Sunday, March 11, 2012

Family, Tradition and Goldfingers

Tevye: Traditions, traditions. Without our traditions, our lives would be as shaky as... as... as a fiddler on the roof!

Nee got a call from the shipper this week.  Our boxes had arrived, all 66 of them weighing 3,000 pounds.  My brother-in-law, Suvit, and his wife, very kindly stationed themselves at our house in Bangkok for a couple of hours waiting for the truck to arrive.  Unfortunately, Nee's house is without air conditioning making the wait quite uncomfortable.  They oversaw the placement of the boxes throughout the house and now we have the remainder of our worldly belongings.  We only need to find a job, find a home and then get a truck to move them here.  All such details will work themselves out with time.  In the meantime, I feel fortunate to have such a supportive family.

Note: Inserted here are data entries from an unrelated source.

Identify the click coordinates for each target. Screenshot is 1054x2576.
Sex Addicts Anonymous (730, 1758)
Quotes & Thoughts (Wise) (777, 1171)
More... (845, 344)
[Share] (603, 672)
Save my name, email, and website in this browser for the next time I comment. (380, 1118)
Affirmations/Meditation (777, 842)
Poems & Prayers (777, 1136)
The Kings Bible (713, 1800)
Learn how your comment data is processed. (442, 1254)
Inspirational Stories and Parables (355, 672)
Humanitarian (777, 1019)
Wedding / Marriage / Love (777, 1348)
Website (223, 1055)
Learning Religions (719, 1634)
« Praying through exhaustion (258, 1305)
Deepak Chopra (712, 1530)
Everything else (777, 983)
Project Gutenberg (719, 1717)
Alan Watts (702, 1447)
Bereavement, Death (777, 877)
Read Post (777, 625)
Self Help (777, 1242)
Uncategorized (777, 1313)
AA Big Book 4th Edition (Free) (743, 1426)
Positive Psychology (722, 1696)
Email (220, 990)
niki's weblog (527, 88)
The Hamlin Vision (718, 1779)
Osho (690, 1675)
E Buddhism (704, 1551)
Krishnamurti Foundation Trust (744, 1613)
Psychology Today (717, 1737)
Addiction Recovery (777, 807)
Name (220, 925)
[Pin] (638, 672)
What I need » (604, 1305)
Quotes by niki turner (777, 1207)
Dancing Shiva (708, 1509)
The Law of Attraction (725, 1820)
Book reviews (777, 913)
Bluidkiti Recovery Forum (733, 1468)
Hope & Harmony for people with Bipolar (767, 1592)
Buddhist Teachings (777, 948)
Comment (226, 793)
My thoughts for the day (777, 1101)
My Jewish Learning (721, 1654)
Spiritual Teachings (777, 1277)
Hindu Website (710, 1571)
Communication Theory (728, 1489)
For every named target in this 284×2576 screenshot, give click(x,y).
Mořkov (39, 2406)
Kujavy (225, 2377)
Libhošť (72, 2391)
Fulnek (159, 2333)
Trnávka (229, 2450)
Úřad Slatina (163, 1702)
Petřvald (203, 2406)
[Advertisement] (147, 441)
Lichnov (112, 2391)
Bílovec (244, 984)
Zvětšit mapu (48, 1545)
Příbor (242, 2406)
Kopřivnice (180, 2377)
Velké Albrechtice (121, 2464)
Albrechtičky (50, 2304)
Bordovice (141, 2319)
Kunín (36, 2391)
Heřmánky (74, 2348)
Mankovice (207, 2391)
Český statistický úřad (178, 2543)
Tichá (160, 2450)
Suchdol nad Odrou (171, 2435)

Wednesday, I got the day off for Macha Bucha Day, a Buddhist holiday.  Tradition says it is the day that Buddha, having reached his state of enlightenment, was met by 1,250 other enlightened monks whom he them blessed as Buddhas, as well.  Our friends out in Sun Sai took us out to see the Temple of Four Buddha Footprints.  They met us at our apartment in the morning in their 4x4 Toyota along with two other folks, a total of 8 when including Nee and me.  We drove north to Mae Rim into the hills, up a very narrow and winding road.  The patience of Thai drivers always amazes me.  An American would have been screaming at each motorcycle and slow truck they passed.  Our driver, the son of the car owner, merely focused on his driving and stayed calm then entire hour and a half of driving.  Such patience would do me much good in my new career and life.

Upon our arrival, the parking lot was filled with hundreds of people walking up the hill from their cars and motorcycles, as well as additional arriving vehicles.  Military police were there to direct traffic making me wonder if, perhaps, there was a concern of a terror plot.  None occurred and I wasn't particularly worried. 

We walked up the hill to see pilgrims placing gold leaf on iron balls hanging from ropes over square holes in the ground.  There were nine balls in total.  I found out they are called, "luk nimit."  One is in the center of the circle while the others are placed at 8 points of the compass, probably representing the 8 Fold Path of Buddha.  Nee said that once the balls are covered in gold leaf, the Princess will come to cut the ropes holding them and they will be buried.  A bit like placing a cornerstone in a western building.  I was impressed and awed by the number of people, including myself, who carefully placed a piece of gold leaf on each ball often leaving bits of gold on fingers, face and hair.

I stood and listened to the chanting, feeling the warm air around me, the smell of incense, the call of birds and the sound of the trees swaying in the wind. 

The temple is like many of them here, a collection of several temples, each with its own unique architecture. However this is special. It is the Temple of the Four Buddha Footprints. The story is that the orginal Buddha, Siddartha, once came here and left his foot print, a very large print of about 10 feet long. Three more Buddhas came over time and each left a footprint on the same spot, though each became smaller. Signs to get there all had pictures of a big foot with three smaller ones drawn in. The belief is that someday the final Buddha will arrive, step in the footprints and they will all shrink to normal size. I waited in line to see them and was humbled by the respect shown.
Buddha's footprints
At the Thai temples I have attended in the US, members would bring food each week to feed the monks with the remainder shared with everyone there.  Food was usually delicious and plentiful.  The same thing happened here.  The tents you see in the top photo were filled with people serving food they had made there or at home and were offering it free of charge to anyone who wanted it.  I had some delicious fried rice and a cabbage noodle soup. 
My new world has welcomed me with food, family and tradition.  I look forward to seeing more.


  1. roy, thank you so much for your blog entries. i have truly enjoyed reading them and happy to live vicariously through your enlightening experiences. i miss our conversations at The Spot Coffee shop. I hope to see you again someday and relive your experiences in good conversation.
    Marc from The Spot Coffee

  2. Hi Marc,
    It is great to hear from you and I am glad to know you are enjoying my blog. Thailand has been growing some great coffee, if you are interested. They often name it after the mountains, or doi, as they call it. Doi Wawee, Doi Chang, Doi Intanon. Very good coffee.